• **Work instruction**
Repeat the records below exactly.

(Items from a dataset)
────────────────────────────────────────

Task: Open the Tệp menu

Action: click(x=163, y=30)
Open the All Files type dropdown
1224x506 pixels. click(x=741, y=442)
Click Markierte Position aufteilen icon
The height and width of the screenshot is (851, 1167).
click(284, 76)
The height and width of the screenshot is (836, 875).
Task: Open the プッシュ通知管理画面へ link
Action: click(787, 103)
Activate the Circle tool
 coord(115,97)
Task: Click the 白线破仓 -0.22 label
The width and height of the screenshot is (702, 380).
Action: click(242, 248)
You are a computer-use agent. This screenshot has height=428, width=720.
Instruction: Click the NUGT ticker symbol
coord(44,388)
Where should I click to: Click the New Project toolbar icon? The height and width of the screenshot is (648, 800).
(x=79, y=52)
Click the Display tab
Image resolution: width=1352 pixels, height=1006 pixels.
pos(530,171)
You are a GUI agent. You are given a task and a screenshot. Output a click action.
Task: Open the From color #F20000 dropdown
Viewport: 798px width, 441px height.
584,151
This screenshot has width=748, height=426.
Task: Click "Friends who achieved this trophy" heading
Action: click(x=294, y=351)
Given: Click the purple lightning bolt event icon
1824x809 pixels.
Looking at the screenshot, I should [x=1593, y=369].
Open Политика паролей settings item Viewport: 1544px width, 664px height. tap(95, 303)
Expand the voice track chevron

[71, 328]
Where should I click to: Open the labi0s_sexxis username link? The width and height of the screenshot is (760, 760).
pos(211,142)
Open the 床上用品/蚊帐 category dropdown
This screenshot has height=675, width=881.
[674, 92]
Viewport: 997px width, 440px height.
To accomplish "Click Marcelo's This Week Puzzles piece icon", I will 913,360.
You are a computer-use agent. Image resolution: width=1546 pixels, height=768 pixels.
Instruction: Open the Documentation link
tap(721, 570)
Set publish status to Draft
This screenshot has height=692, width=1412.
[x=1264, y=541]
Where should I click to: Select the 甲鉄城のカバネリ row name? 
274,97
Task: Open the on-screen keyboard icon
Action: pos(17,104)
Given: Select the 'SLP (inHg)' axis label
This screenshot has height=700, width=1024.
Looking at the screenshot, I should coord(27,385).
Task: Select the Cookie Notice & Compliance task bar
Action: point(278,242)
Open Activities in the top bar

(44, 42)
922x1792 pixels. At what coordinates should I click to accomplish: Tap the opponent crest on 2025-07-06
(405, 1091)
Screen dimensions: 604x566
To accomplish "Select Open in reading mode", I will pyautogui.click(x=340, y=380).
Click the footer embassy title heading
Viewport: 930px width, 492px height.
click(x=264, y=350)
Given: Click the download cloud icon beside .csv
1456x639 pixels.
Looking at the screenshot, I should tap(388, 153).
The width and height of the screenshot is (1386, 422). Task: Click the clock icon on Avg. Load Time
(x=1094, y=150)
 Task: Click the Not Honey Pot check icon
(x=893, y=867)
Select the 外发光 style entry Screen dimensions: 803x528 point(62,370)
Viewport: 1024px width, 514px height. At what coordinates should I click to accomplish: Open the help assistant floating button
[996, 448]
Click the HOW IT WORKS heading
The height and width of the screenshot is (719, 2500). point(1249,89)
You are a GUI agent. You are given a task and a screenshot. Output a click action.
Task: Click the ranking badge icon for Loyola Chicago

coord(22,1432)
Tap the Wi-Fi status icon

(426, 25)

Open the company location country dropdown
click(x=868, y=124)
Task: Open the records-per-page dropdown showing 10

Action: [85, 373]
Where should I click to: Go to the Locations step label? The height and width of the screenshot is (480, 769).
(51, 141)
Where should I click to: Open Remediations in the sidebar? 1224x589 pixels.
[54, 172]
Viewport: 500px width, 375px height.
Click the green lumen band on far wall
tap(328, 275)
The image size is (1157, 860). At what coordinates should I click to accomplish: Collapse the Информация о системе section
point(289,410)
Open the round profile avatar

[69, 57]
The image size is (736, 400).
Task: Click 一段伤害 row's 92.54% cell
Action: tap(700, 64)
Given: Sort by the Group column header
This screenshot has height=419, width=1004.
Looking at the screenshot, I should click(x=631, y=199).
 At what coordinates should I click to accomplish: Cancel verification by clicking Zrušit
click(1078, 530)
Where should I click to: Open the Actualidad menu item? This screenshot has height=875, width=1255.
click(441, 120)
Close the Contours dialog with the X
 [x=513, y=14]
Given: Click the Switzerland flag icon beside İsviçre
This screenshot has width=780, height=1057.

────────────────────────────────────────

• **Solution for this task**
Task: Open the Tệp menu

Action: click(x=163, y=30)
Open the All Files type dropdown
1224x506 pixels. click(x=741, y=442)
Click Markierte Position aufteilen icon
The height and width of the screenshot is (851, 1167).
click(284, 76)
The height and width of the screenshot is (836, 875).
Task: Open the プッシュ通知管理画面へ link
Action: click(787, 103)
Activate the Circle tool
 coord(115,97)
Task: Click the 白线破仓 -0.22 label
The width and height of the screenshot is (702, 380).
Action: click(242, 248)
You are a computer-use agent. This screenshot has height=428, width=720.
Instruction: Click the NUGT ticker symbol
coord(44,388)
Where should I click to: Click the New Project toolbar icon? The height and width of the screenshot is (648, 800).
(x=79, y=52)
Click the Display tab
Image resolution: width=1352 pixels, height=1006 pixels.
pos(530,171)
You are a GUI agent. You are given a task and a screenshot. Output a click action.
Task: Open the From color #F20000 dropdown
Viewport: 798px width, 441px height.
584,151
This screenshot has width=748, height=426.
Task: Click "Friends who achieved this trophy" heading
Action: click(x=294, y=351)
Given: Click the purple lightning bolt event icon
1824x809 pixels.
Looking at the screenshot, I should [x=1593, y=369].
Open Политика паролей settings item Viewport: 1544px width, 664px height. tap(95, 303)
Expand the voice track chevron

[71, 328]
Where should I click to: Open the labi0s_sexxis username link? The width and height of the screenshot is (760, 760).
pos(211,142)
Open the 床上用品/蚊帐 category dropdown
This screenshot has height=675, width=881.
[674, 92]
Viewport: 997px width, 440px height.
To accomplish "Click Marcelo's This Week Puzzles piece icon", I will 913,360.
You are a computer-use agent. Image resolution: width=1546 pixels, height=768 pixels.
Instruction: Open the Documentation link
tap(721, 570)
Set publish status to Draft
This screenshot has height=692, width=1412.
[x=1264, y=541]
Where should I click to: Select the 甲鉄城のカバネリ row name? 
274,97
Task: Open the on-screen keyboard icon
Action: pos(17,104)
Given: Select the 'SLP (inHg)' axis label
This screenshot has height=700, width=1024.
Looking at the screenshot, I should coord(27,385).
Task: Select the Cookie Notice & Compliance task bar
Action: point(278,242)
Open Activities in the top bar

(44, 42)
922x1792 pixels. At what coordinates should I click to accomplish: Tap the opponent crest on 2025-07-06
(405, 1091)
Screen dimensions: 604x566
To accomplish "Select Open in reading mode", I will pyautogui.click(x=340, y=380).
Click the footer embassy title heading
Viewport: 930px width, 492px height.
click(x=264, y=350)
Given: Click the download cloud icon beside .csv
1456x639 pixels.
Looking at the screenshot, I should tap(388, 153).
The width and height of the screenshot is (1386, 422). Task: Click the clock icon on Avg. Load Time
(x=1094, y=150)
 Task: Click the Not Honey Pot check icon
(x=893, y=867)
Select the 外发光 style entry Screen dimensions: 803x528 point(62,370)
Viewport: 1024px width, 514px height. At what coordinates should I click to accomplish: Open the help assistant floating button
[996, 448]
Click the HOW IT WORKS heading
The height and width of the screenshot is (719, 2500). point(1249,89)
You are a GUI agent. You are given a task and a screenshot. Output a click action.
Task: Click the ranking badge icon for Loyola Chicago

coord(22,1432)
Tap the Wi-Fi status icon

(426, 25)

Open the company location country dropdown
click(x=868, y=124)
Task: Open the records-per-page dropdown showing 10

Action: [85, 373]
Where should I click to: Go to the Locations step label? The height and width of the screenshot is (480, 769).
(51, 141)
Where should I click to: Open Remediations in the sidebar? 1224x589 pixels.
[54, 172]
Viewport: 500px width, 375px height.
Click the green lumen band on far wall
tap(328, 275)
The image size is (1157, 860). At what coordinates should I click to accomplish: Collapse the Информация о системе section
point(289,410)
Open the round profile avatar

[69, 57]
The image size is (736, 400).
Task: Click 一段伤害 row's 92.54% cell
Action: tap(700, 64)
Given: Sort by the Group column header
This screenshot has height=419, width=1004.
Looking at the screenshot, I should click(x=631, y=199).
 At what coordinates should I click to accomplish: Cancel verification by clicking Zrušit
click(1078, 530)
Where should I click to: Open the Actualidad menu item? This screenshot has height=875, width=1255.
click(441, 120)
Close the Contours dialog with the X
 [x=513, y=14]
Given: Click the Switzerland flag icon beside İsviçre
This screenshot has width=780, height=1057.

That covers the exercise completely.